§ What to work on:
For the data below, restate word for word only the lines from the line containing "Inter FM (56, 1991)" through the line containing "Big board stock market (218, 1604)", both ends included.

(Beginning of The records)

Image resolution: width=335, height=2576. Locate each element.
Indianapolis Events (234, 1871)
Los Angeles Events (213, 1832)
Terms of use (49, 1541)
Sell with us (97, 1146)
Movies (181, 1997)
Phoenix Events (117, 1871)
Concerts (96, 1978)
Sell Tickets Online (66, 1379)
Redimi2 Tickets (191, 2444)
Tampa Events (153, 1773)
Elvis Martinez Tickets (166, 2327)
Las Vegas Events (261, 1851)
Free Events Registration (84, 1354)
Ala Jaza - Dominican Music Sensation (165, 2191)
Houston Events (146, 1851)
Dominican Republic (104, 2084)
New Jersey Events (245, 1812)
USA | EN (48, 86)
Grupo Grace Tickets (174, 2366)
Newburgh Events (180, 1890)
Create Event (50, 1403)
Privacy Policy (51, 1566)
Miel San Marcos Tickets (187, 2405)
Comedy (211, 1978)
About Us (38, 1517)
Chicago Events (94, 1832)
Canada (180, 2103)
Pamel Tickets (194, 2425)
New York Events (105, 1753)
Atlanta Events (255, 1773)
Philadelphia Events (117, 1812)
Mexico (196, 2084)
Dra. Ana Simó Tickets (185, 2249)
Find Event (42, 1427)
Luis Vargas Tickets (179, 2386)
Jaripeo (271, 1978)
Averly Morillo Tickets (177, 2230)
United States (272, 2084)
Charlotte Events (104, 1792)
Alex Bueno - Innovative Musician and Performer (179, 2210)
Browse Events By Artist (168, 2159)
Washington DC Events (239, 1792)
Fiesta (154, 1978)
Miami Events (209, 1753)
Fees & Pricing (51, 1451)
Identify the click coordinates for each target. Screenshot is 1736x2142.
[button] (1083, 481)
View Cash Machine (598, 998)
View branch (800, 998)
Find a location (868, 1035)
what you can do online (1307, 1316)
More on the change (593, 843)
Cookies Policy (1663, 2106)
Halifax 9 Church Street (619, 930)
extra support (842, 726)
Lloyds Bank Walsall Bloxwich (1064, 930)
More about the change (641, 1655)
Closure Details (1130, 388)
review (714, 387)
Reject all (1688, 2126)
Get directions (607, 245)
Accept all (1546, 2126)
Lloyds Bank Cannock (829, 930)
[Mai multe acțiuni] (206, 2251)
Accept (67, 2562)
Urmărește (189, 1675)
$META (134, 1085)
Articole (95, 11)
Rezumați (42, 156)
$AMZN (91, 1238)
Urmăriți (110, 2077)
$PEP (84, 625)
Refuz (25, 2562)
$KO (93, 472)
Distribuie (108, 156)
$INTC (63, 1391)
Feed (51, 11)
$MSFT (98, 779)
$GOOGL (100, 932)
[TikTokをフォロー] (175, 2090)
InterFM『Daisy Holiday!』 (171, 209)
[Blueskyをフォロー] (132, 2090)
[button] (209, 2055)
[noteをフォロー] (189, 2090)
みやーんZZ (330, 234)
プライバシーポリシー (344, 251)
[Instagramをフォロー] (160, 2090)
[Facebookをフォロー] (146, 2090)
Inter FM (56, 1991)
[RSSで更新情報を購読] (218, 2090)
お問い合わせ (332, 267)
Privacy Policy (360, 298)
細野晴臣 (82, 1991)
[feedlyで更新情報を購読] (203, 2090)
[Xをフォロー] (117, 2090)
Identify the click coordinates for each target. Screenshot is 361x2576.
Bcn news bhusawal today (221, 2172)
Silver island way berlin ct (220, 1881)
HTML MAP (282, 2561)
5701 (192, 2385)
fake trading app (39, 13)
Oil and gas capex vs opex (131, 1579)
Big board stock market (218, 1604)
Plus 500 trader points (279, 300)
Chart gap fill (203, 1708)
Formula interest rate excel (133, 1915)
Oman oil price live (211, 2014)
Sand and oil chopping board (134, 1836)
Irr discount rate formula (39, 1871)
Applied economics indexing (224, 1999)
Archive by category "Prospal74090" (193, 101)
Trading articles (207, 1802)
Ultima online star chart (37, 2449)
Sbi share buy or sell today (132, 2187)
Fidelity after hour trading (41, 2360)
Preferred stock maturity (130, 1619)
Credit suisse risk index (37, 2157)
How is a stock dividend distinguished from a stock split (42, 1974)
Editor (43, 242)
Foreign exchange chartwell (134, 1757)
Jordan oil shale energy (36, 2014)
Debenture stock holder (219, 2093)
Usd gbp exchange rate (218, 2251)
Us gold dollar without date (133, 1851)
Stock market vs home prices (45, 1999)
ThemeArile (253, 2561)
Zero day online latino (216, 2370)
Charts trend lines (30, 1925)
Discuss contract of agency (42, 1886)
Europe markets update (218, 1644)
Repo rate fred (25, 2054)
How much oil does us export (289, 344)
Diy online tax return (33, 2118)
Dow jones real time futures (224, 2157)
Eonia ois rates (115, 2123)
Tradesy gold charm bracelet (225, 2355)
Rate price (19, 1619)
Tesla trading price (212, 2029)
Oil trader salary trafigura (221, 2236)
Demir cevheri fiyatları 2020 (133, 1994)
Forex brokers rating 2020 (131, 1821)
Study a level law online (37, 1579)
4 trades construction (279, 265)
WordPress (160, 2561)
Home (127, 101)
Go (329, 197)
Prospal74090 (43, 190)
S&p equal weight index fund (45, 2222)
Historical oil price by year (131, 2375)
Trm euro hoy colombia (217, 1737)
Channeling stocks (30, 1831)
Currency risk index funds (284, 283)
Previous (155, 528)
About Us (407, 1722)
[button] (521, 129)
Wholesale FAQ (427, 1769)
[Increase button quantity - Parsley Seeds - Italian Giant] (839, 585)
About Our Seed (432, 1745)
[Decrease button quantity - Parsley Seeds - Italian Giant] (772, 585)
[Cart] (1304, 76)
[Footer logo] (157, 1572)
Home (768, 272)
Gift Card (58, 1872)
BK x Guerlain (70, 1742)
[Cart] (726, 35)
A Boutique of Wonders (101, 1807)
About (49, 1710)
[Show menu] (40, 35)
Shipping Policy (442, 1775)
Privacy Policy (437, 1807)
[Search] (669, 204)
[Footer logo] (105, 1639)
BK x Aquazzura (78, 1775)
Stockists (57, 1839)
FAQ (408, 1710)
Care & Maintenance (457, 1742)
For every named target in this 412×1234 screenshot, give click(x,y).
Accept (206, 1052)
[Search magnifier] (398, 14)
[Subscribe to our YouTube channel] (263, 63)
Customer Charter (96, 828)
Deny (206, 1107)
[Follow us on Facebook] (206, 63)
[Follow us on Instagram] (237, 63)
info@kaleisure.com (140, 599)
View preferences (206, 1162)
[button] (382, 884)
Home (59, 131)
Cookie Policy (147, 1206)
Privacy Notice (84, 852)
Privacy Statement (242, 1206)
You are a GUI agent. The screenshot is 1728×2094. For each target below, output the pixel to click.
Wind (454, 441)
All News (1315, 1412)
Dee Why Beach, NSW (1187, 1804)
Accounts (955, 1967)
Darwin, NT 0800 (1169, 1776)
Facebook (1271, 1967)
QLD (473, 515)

(End of The records)

§ Answer to this problem:
Inter FM (56, 1991)
[RSSで更新情報を購読] (218, 2090)
お問い合わせ (332, 267)
Privacy Policy (360, 298)
細野晴臣 (82, 1991)
[feedlyで更新情報を購読] (203, 2090)
[Xをフォロー] (117, 2090)
Identify the click coordinates for each target. Screenshot is 361x2576.
Bcn news bhusawal today (221, 2172)
Silver island way berlin ct (220, 1881)
HTML MAP (282, 2561)
5701 (192, 2385)
fake trading app (39, 13)
Oil and gas capex vs opex (131, 1579)
Big board stock market (218, 1604)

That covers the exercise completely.